> Work to be completed
Write out every line exactly, from the first line of the records below through the line that contains "[Follow us on TikTok] (496, 2414)".

Information given section start

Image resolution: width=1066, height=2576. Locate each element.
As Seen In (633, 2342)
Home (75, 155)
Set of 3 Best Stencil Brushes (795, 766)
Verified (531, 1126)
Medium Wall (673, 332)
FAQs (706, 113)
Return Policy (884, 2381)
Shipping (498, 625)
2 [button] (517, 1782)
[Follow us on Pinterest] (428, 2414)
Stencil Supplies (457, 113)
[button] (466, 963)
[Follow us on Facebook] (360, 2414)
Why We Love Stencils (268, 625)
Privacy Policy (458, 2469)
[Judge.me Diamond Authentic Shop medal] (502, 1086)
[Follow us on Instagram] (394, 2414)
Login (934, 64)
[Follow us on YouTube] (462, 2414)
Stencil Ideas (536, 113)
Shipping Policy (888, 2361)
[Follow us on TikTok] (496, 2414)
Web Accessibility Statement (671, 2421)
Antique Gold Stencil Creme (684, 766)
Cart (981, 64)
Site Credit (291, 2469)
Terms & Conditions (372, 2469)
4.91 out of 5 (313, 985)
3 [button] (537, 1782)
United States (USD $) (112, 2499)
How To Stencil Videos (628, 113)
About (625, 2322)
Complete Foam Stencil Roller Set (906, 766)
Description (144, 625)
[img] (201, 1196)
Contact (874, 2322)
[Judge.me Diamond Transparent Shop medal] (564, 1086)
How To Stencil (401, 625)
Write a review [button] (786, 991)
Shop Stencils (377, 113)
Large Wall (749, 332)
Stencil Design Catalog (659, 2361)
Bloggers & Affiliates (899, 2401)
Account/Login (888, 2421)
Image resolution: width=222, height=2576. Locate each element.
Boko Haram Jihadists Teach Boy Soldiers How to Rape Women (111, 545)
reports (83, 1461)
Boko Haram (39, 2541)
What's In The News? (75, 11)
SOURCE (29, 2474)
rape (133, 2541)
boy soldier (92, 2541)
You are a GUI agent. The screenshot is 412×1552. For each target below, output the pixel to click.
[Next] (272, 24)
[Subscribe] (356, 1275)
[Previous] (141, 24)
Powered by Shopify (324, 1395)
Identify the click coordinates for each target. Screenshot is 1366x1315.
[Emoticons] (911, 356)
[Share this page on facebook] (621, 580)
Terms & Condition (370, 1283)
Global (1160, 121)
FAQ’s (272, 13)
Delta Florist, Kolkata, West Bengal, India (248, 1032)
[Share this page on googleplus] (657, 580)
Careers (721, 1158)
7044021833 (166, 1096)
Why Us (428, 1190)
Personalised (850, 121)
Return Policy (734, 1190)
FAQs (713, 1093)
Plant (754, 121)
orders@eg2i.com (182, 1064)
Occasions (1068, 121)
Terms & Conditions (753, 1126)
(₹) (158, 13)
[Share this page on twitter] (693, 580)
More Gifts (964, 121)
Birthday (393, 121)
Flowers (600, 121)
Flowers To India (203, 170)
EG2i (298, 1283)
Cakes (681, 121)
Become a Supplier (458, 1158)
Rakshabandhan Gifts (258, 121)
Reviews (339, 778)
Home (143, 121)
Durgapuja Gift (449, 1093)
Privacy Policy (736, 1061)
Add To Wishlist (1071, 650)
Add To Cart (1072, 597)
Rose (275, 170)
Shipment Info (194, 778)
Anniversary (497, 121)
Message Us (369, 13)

Information given section end

> Reply
Image resolution: width=1066, height=2576. Locate each element.
As Seen In (633, 2342)
Home (75, 155)
Set of 3 Best Stencil Brushes (795, 766)
Verified (531, 1126)
Medium Wall (673, 332)
FAQs (706, 113)
Return Policy (884, 2381)
Shipping (498, 625)
2 [button] (517, 1782)
[Follow us on Pinterest] (428, 2414)
Stencil Supplies (457, 113)
[button] (466, 963)
[Follow us on Facebook] (360, 2414)
Why We Love Stencils (268, 625)
Privacy Policy (458, 2469)
[Judge.me Diamond Authentic Shop medal] (502, 1086)
[Follow us on Instagram] (394, 2414)
Login (934, 64)
[Follow us on YouTube] (462, 2414)
Stencil Ideas (536, 113)
Shipping Policy (888, 2361)
[Follow us on TikTok] (496, 2414)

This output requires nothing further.